When somebody asks you to Sho him the money, should you Sho him the door?
In a new attempt by the SEC to clamp down on excessive short selling, Regulation Sho has been implemented. It’s aimed at slowing the growth of what the stock market calls a ‘naked short’. I thought that if someone had his shorts on, he couldn’t possibly be naked. But as with the emperor’s new clothes, life in financial markets isn’t always what you imagine.
Short sales have serious implications for governance, ones the SEC chose not to cover, at least for now. The new rule does, however, expose dark corners of the financial markets to the light of day.

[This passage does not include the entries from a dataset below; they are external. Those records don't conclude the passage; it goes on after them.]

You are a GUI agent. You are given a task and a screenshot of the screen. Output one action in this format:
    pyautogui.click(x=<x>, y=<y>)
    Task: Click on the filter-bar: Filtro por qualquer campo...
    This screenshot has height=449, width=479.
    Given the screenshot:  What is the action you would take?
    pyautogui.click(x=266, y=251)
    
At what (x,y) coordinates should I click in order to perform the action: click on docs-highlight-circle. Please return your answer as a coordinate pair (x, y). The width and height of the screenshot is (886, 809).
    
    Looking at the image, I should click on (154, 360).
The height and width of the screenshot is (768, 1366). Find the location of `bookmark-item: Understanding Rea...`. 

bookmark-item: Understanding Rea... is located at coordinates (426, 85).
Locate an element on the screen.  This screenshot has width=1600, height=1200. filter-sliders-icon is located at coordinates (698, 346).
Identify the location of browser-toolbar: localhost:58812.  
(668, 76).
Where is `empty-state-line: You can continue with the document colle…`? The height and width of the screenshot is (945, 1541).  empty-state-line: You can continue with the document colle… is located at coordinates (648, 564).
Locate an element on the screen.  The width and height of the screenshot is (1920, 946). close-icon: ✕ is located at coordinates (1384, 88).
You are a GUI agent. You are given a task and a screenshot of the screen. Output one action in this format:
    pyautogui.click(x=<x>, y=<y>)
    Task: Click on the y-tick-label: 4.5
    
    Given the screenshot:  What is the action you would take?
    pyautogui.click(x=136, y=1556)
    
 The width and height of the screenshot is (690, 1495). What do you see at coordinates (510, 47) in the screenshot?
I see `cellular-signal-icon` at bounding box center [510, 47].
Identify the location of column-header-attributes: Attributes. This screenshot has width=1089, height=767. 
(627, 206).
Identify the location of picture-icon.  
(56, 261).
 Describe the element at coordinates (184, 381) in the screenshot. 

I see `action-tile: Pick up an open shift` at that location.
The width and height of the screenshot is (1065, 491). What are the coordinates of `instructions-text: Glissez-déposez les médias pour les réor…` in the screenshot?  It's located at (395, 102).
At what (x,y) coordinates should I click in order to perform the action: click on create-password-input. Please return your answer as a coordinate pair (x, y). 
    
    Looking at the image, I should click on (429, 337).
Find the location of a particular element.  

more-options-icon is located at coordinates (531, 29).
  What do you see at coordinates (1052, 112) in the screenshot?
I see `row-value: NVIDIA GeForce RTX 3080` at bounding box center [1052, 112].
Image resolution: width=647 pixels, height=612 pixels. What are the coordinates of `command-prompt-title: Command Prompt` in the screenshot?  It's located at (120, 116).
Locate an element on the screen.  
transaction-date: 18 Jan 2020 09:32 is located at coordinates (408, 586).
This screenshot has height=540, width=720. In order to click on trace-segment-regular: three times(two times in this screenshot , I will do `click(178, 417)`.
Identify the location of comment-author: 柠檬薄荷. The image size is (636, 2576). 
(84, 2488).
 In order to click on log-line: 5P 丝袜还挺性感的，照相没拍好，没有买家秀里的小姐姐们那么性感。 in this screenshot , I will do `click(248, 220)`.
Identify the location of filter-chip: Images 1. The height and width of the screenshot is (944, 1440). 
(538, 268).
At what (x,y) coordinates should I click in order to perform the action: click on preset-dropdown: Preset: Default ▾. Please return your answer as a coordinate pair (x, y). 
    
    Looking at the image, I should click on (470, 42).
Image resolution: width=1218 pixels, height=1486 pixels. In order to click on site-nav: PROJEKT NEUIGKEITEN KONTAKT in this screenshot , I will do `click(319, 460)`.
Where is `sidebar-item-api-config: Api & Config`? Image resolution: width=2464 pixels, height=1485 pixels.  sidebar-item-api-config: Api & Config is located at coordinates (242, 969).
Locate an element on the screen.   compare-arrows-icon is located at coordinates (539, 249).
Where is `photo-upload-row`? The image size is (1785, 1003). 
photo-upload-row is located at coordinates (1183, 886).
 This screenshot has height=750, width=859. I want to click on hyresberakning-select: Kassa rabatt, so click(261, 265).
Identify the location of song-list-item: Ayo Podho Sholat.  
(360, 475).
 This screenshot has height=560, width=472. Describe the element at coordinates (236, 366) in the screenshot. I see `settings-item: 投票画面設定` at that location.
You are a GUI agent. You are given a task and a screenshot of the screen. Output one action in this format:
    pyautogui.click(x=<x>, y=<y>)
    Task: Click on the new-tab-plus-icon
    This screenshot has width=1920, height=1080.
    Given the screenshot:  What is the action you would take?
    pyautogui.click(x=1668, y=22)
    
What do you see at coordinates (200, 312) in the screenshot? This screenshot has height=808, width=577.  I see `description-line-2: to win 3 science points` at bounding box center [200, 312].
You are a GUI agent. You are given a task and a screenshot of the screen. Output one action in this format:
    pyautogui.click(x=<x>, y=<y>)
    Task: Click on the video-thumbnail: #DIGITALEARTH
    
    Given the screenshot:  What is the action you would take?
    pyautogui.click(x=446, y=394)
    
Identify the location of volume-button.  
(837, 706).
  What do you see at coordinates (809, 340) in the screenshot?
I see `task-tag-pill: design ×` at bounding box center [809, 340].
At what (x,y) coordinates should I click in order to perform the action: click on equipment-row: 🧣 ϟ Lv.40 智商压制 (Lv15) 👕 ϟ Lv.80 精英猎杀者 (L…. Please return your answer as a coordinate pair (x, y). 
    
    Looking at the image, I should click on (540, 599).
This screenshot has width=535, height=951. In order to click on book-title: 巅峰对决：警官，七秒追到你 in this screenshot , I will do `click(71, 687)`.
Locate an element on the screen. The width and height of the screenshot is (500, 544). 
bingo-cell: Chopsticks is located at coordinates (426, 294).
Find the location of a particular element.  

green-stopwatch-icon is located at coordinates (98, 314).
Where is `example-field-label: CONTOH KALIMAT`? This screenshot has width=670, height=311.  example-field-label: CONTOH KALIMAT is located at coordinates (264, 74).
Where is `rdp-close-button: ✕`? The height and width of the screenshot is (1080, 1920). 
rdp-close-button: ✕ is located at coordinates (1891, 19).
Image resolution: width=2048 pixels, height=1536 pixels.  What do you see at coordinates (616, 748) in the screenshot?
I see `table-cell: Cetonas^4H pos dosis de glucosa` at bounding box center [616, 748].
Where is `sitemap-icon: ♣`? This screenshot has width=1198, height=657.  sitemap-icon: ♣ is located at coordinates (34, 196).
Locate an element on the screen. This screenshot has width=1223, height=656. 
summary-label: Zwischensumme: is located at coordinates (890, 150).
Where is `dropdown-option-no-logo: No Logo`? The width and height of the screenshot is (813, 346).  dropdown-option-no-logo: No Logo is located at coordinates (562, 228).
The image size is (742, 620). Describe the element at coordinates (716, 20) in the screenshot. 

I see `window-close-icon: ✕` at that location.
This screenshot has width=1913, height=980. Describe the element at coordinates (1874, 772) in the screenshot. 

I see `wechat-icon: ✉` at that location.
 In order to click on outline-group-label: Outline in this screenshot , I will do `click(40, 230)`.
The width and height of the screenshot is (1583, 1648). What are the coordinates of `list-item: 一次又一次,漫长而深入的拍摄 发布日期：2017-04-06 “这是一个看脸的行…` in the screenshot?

Regulation Sho is aimed at traders. Before conducting a short sale – whether for a client or on its own account – a broker-dealer should ‘locate’ enough shares to cover the open position. It’s a small step toward controlling what many corporate officers see as a growing menace to orderly markets: the attempt by scurrilous investors to profit by damaging a company’s share price. The culprits? Hedge funds, of course, and the trading desks of the big investment banks.
Short selling has been around – and allowed – for many years, and it has always been controversial. It usually takes the form of borrowing stock from another investor, selling it, and then buying it back at a lower price when the loan is due.
Not all short sales happen that way, though. Sometimes, by accident, the short seller doesn’t actually get the stock he arranged to borrow. The result is an unsettled trade a few days later. But the volume of such transactions is now far too high to be purely accidental. Couple that with some injudicious gossip, a false rumor or a nod and a wink, and presto: market manipulation.
Moreover, the new owner – the ‘share-non-holder’ – has a legitimate contract to own the stock and might even sell it on. Then who owns the stock? At some companies, we’ve seen the stock owned by these non-holders exceed the number of shares in issue.
Supporters argue that short selling makes markets more efficient, helping would-be buyers find willing sellers. Douglas Creutz of the Leonard N Stern School of Business at New York University finds evidence that short sellers sometimes pick up hints of corporate malfeasance before the fraud becomes known, helping the market achieve the ‘right’ price. ‘In fact, the markets may be better off in terms of efficiency if existing restrictions were loosened or lifted, and short sellers were allowed to ply their trade more reely,’ he says.
Naked shorts have fewer fans, not least for the ambiguity they foster, which Regulation Sho doesn’t address. Who should be a director? What direction should the company take? When it’s time for a shareholders’ meeting, who votes? Not the lender, in the case of a covered short. He or she has loaned the right to vote, too. But what happens with a naked short? There’s no lender to give away the rights, but there’s a new owner who thinks, quitelegitimately, that he or she has the right to vote. Indeed, the broker might well record the transaction as complete, and the non-holder of these phantom shares might well get proxy materials. And vote.
And, by its lack of serious action, the SEC might well just Sho him or her the way to the ballot box.